Doctors stiffing Cook County
BY ANDY SHAW Better Government Association August 9, 2013 5:06PM
Updated: September 12, 2013 6:25AM
Is there a doctor in the house?
Not always in Cook County’s sprawling health-care system, which is one of the largest government-run networks in the country, with two hospitals, 16 neighborhood clinics, 1,100 doctors and, in any given year, 300,000 mostly indigent patients.
That’s a lot of vulnerable people.
A quarter of the system’s nearly billion-dollar operating budget comes from Chicago-area taxpayers, with state and federal funding covering much of the rest.
That’s a lot of our money.
But a lengthy Better Government Association investigation raises serious questions about whether patients and taxpayers have been shortchanged, mainly because of grossly inadequate staff oversight.
We’re not talking about the hacks and slackers who perpetrate most of the county scandals.
This one focuses in large part on doctors who earn up to $500,000 a year and qualify for lucrative public-sector pensions, but don’t necessary give taxpayers or patients a day’s work for a day’s pay.

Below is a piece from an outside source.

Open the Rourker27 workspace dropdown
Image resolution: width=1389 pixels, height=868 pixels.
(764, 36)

Over the past year the BGA tracked the comings and goings of several county doctors — all with outside practices in addition to their public-sector jobs — and found one of them was at his side job or at home on various occasions when he was scheduled to be working at county-run Stroger Hospital on Chicago’s West Side.
Another physician rarely swiped a county identification card as required, so it was hard to determine whether the doctor was working a requisite number of hours.

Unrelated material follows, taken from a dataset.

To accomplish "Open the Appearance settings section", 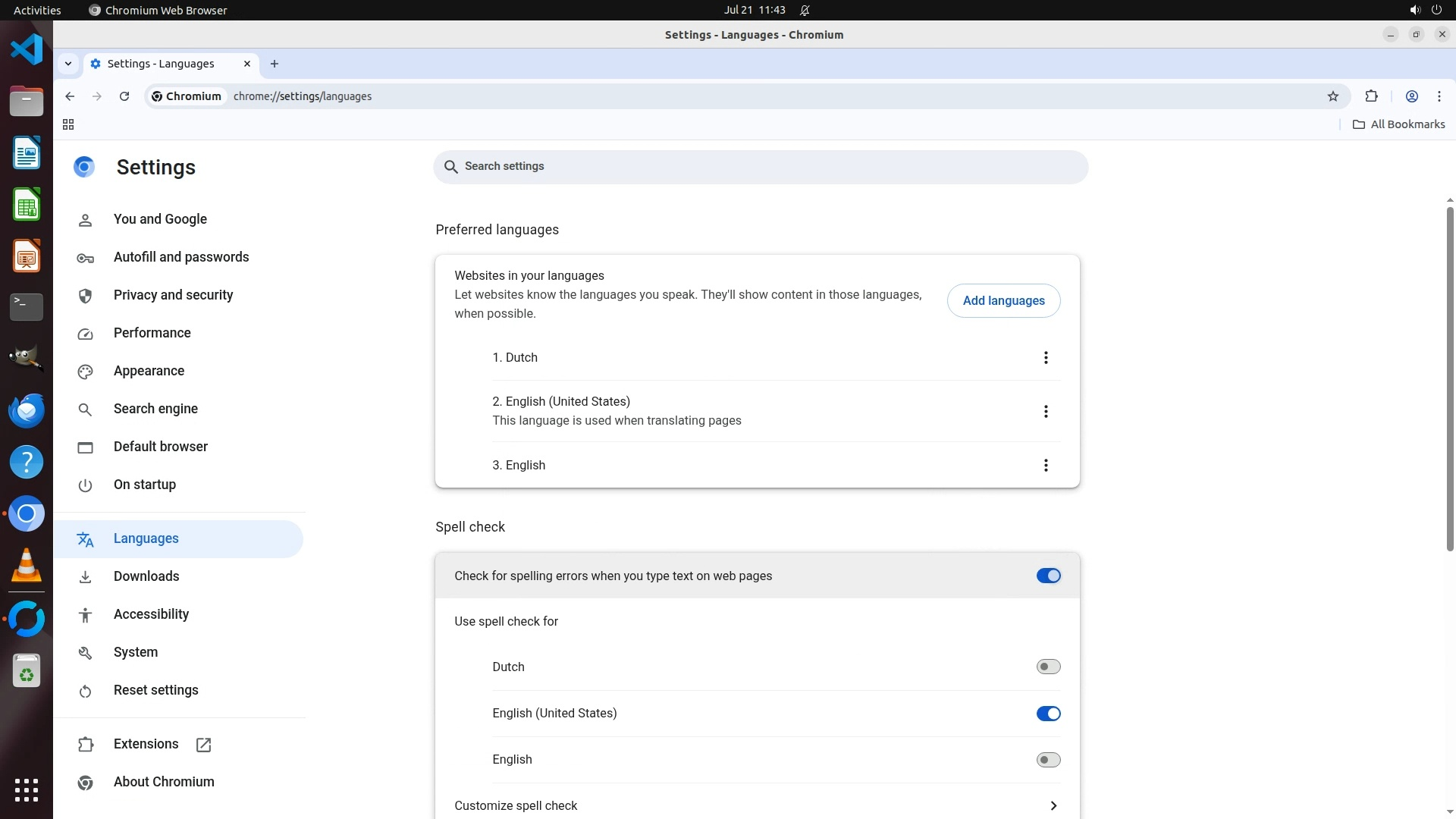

And this, we’re told by reliable insiders, is just the tip of the iceberg.
County physicians are paid to work a set number of hours each week. Some are full-time, others part-time. Some have private practices or privileges at other hospitals. Some do rounds at a county hospital one day, and county clinics another.

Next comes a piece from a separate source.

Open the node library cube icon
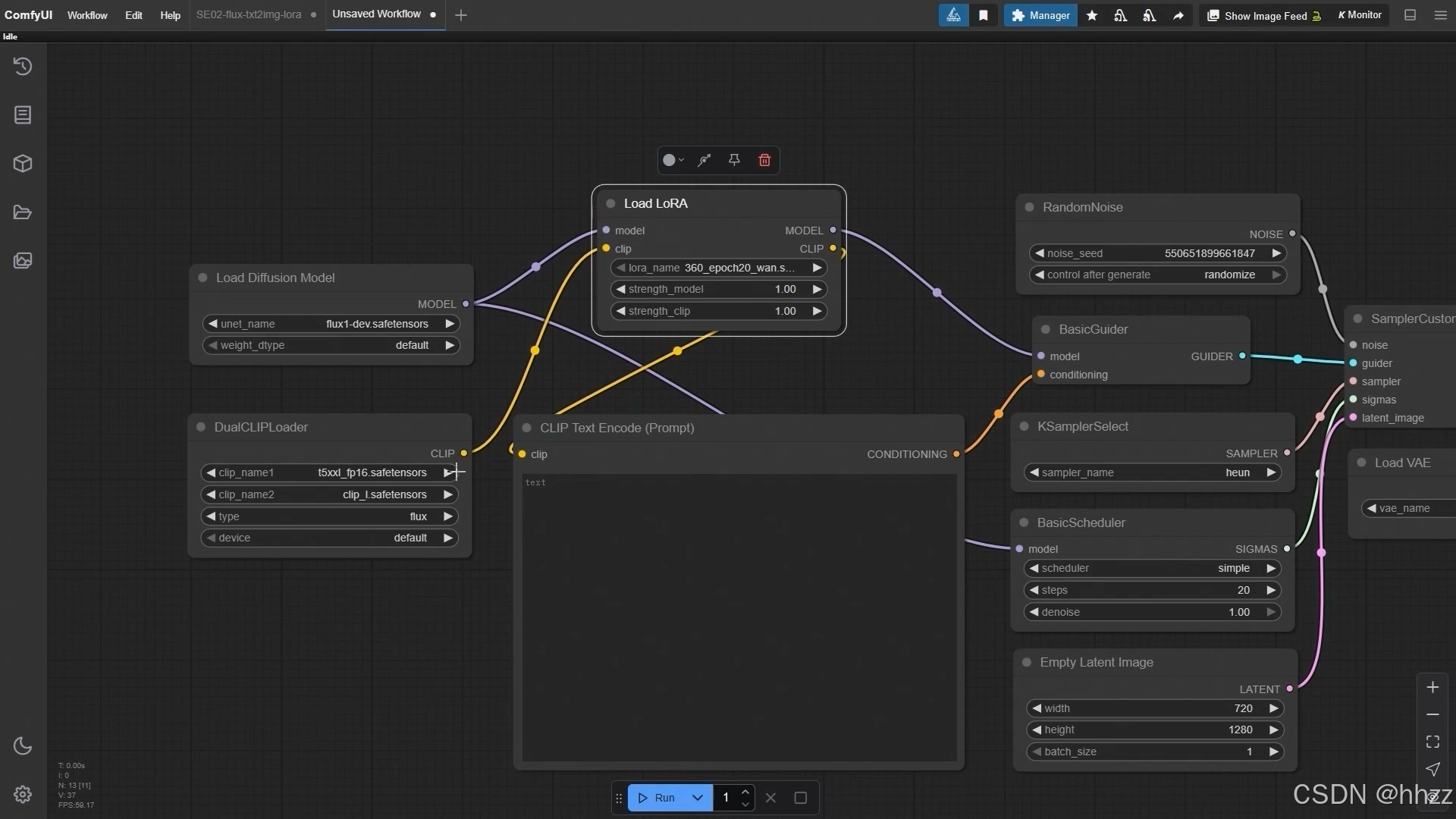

But unlike most of the 6,000 staff members who have to swipe in and out daily on electronic keypads, doctors swipe their ID cards only once, so there’s no easy way to monitor their comings and goings.
And on days the docs forget to swipe, or are in the field and can’t, they’re supposed to fill out “no punch” forms with the hours they actually worked.
But frequently the forms aren’t completed, and hardly anyone cracks down, so absences often don’t have consequences.
Sources also relayed stories about other medical personnel, including nurses, swiping in for one another to cover their absences.
During our inquiry, county officials launched a parallel investigation, which led to the firing of one doctor, the reprimanding of another, and the distribution of memos reminding all employees to swipe and all supervisors to start accounting for subordinates.
County Board president Toni Preckwinkle also added a BGA board member to the system’s governing commission.
Those are commendable steps, but we don’t know of a single supervisor who was held accountable for past oversight failures.
And county medical officials are still talking about a new timekeeping system with biometrics to halt the mass swipe-ins — thumb, palm or facial recognition — but so far it’s just talk.
So the proof of Preckwinkle’s commitment to actually reforming such a large, unwieldy bureaucracy will be down the road, when we can ask: “Is there a doctor in the house?”
And feel relatively confident the answer is “yes.”